There are several third-party systems available to help you manage DSCSA compliance.

Drawbacks: Though typically a small investment, third-party platforms do come with a price tag. Additionally, some are better than others, so it’s critical to do your due diligence before making your selection.

Advantages: The best DSCSA compliance solutions have been custom-built to meet the regulations and the complex network data exchange requirements DSCSA creates for dispensers. The right solution provider will not just sell you some software, but act as your DSCSA partner, simplifying compliance and minimizing the time it takes away from your day-to-day operations.
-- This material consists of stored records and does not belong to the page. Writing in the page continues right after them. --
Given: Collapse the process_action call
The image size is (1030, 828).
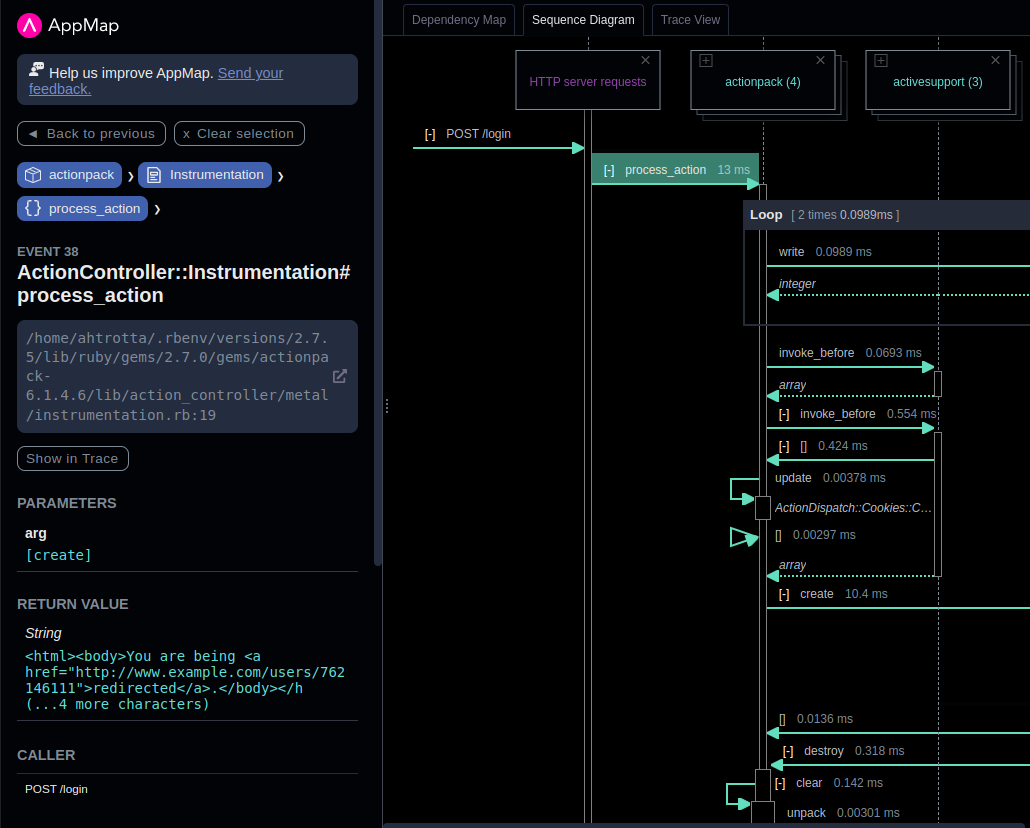Looking at the screenshot, I should [609, 170].
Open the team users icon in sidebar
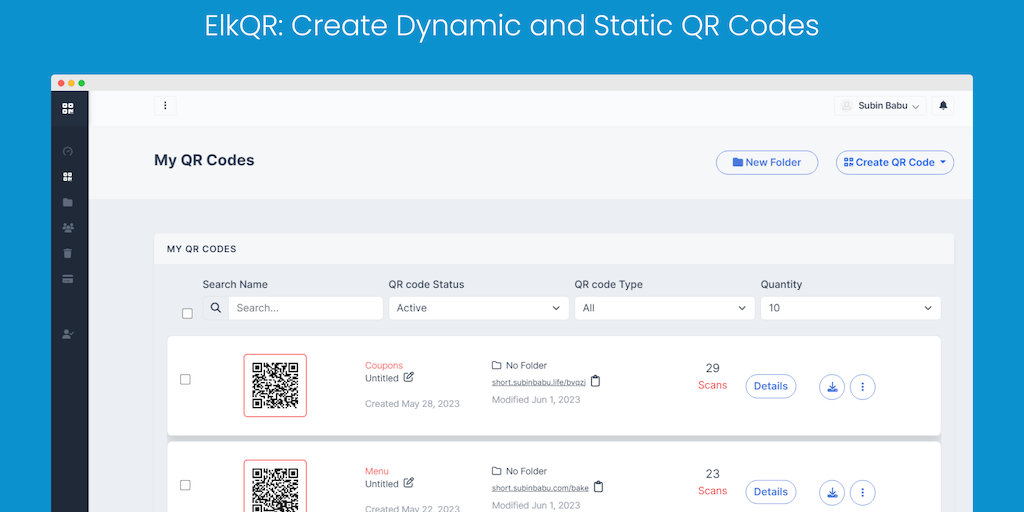The height and width of the screenshot is (512, 1024). coord(68,228)
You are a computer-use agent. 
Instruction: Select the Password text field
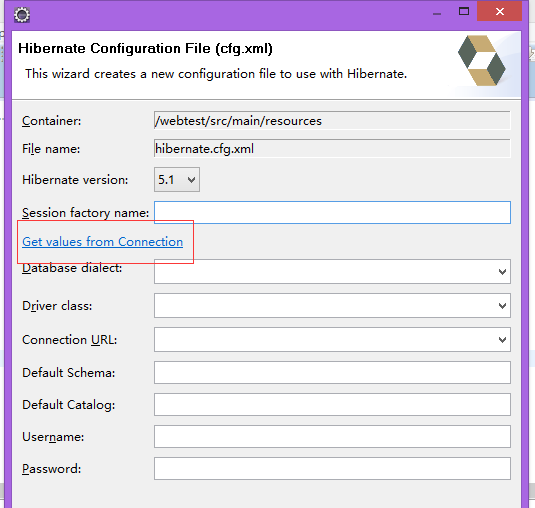pos(332,468)
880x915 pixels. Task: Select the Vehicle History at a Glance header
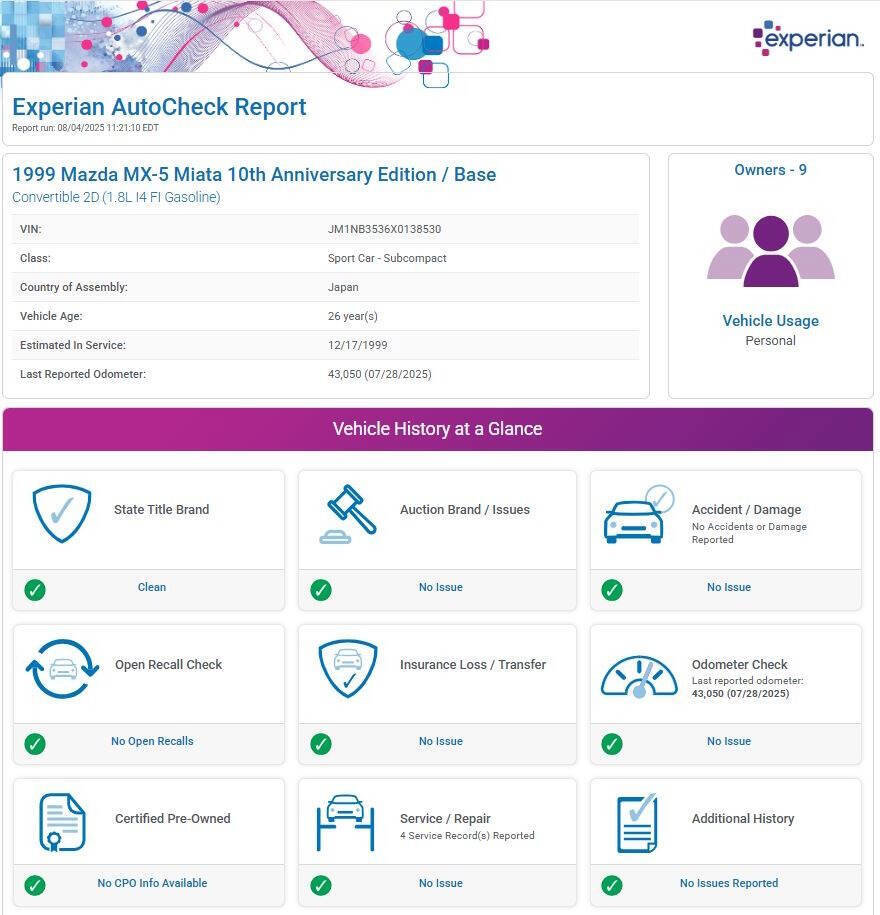pyautogui.click(x=437, y=429)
A top solution provider offers:

  • One central repository for all your documentation, regardless of your number of suppliers
  • Access to that central repository from multiple store, hospital, or distribution center locations
  • Easily configured connections to all of your trade partners
  • Facile management of paper and electronic formats
  • Comprehensive search capabilities to instantly find any compliance document
  • Functionality to help track exceptions and quarantined product
  • A scalable solution that will accommodate growing needs
  • A tried and true system that is already being relied upon by hundreds of your peers
  • A self-paced learning environment full of courses about all of the aspects of compliance under DSCSA and how to simplify compliance within their pharmacy workflow
  • Provider expertise in regulatory affairs and solution updates as the requirements evolve

 

Making the Right Choice

DSCSA embraces drug and patient protection and over time, introduces a sophisticated technological approach to safeguarding the supply chain. Complying with DSCSA is an opportunity to embrace the future of the supply chain while also preserving the age-old patient-centric priorities of the pharmacist. The law introduces complexities right out of the gate and requires an increasingly digital state over time. Given that, pharmacies and hospitals should strongly consider a technological approach to this law. While paper, wholesaler dependencies, and looking the other way may be appealing, investing in a technology platform custom-built for the law is the best way for dispensers to efficiently achieve compliance, safeguard their daily operations, and take their commitment to drug integrity and patient safety to the next level.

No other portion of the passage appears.